Jackson County's planning and building staff received bad news Wednesday, when they learned of another round of layoffs

Jackson County's planning and building staff received bad news Wednesday, when they learned of another round of layoffs.

The entire department's operating hours will shrink by almost one day a week as construction slows and permit requests dry up. Besides laying off the equivalent of five full-time employees and leaving other vacant positions unfilled, the department will cut working hours for the remaining staff to 32 per week for about six months.

Septic permit requests and inspections will be turned over to the Oregon Department of Environmental Quality for processing.

Workers received the 30-day layoff notice Wednesday.

"It's heartbreaking to have to lay people off prior to the Christmas season," County Commissioner C.W. Smith said.

He noted the county's Development Services Department has seen revenues continue to decline over the past year. The department is supposed to be funded by fees collected through the building permit and planning process.

Last fiscal year, the department received an infusion of $500,000 in additional funds from the county to maintain staffing levels, but that amount is being increased to $1 million to maintain state-required staffing levels for planning and building services.

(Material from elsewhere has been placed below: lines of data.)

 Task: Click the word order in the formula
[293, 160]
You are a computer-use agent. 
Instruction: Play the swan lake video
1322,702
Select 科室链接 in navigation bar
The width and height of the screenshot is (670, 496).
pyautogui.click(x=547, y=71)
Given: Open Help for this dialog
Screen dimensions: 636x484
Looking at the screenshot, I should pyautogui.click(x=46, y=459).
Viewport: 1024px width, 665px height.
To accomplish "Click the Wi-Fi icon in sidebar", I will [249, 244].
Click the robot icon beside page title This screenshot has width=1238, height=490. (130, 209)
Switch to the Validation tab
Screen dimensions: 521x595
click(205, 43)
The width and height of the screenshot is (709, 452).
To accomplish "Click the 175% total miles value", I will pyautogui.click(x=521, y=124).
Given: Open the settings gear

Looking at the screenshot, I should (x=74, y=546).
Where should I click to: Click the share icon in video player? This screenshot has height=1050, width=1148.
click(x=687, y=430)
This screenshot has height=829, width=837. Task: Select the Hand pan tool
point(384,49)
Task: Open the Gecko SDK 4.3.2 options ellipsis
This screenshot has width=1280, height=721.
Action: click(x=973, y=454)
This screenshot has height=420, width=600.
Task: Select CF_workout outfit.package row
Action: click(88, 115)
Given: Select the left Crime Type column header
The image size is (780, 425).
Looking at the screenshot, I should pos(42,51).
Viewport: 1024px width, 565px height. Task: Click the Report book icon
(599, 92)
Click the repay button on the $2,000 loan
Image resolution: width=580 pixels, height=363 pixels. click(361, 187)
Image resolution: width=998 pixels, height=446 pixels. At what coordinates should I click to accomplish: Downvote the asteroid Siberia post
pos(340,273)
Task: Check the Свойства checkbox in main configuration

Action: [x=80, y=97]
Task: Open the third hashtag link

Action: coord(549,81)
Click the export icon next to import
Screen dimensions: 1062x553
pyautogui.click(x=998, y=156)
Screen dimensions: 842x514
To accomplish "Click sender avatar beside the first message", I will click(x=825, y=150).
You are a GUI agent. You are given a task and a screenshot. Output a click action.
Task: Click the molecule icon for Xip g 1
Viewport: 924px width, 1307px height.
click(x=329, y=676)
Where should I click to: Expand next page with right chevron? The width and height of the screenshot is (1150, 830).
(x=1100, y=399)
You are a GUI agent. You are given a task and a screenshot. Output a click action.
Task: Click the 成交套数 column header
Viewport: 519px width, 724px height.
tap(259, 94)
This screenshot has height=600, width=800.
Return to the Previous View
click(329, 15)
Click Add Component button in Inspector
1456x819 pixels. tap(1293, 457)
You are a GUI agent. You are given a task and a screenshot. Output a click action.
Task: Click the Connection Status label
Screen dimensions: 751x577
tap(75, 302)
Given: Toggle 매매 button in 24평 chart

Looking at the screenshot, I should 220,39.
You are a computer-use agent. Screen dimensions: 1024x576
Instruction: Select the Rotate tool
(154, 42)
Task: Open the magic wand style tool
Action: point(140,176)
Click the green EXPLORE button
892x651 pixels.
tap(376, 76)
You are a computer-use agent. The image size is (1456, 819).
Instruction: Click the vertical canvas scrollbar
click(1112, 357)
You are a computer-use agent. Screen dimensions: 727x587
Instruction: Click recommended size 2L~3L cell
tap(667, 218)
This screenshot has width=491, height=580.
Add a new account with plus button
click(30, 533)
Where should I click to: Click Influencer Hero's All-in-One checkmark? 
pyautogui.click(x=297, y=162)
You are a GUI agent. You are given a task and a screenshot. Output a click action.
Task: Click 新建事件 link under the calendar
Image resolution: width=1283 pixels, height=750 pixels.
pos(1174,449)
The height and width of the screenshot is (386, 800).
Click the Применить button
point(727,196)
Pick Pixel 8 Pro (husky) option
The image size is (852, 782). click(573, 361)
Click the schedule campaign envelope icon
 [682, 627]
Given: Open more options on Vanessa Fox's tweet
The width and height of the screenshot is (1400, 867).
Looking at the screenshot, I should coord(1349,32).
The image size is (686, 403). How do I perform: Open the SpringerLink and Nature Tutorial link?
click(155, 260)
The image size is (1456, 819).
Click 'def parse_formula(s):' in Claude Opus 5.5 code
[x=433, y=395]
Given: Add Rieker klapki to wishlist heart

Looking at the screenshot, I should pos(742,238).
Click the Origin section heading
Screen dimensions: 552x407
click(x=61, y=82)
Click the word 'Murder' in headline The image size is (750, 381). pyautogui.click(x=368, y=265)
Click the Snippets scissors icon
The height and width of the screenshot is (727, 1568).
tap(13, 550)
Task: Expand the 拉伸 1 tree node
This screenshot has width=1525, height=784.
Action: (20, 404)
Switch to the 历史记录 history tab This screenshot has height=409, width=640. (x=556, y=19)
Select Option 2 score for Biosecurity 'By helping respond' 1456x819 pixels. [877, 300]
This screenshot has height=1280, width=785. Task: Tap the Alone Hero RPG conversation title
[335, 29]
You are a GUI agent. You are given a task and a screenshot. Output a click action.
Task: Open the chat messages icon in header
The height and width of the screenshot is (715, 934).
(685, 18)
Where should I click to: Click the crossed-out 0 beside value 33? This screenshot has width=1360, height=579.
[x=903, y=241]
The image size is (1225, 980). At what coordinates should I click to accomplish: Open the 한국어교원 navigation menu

Last spring, the department cut its staff from the equivalent of 56.8 full-time workers to 43.5. The latest layoffs, along with vacancies that were left unfilled, will reduce staffing to 29. However, because the department is going to 32-hour work weeks for the remainder of the year, the equivalent number of full-time positions is actually fewer than 25.

"It's more than a 50-percent reduction in staff," said County Administrator Danny Jordan.

Jordan said the department will be open the equivalent of 3.75 days a week compared to the present 4.5, but the exact hours of operation are still being worked out.

Inspections also will be delayed by one to two days because of the cutbacks, but response times still will meet state mandates, said Jordan.

He said it is still too early to say where county residents will have to go to get permits and arrange inspections for septic systems from DEQ.

Permits were down 40 percent in November compared to the same month in 2007. In the first quarter of 2008, permits were down 30 percent compared to the first quarter of 2007, he said.

Jordan said the county didn't want to make any steeper cuts in planning and building staff, just in case the economy improves suddenly.

Other departments that depend on fees, such as the Jackson County Clerk's Office, are being reviewed for possible staff reductions in the future.

To add to the misery, a shortfall in the state budget could affect the county's community justice programs and its health and human services.

"It's just the beginning of reductions we will be making across all county services," he said. "I'm certainly not excited about what we've got to do."

Commissioner Dave Gilmour said the county tried to keep as many employees as possible in building and planning and attempted to deal with the situation through attrition.

"It's absolutely horrible," he said. "I felt terrible about it."

With income drying up, he said there just wasn't enough work for all the planning and building staff, so some layoffs were necessary.

"There was no other way to do it," he said.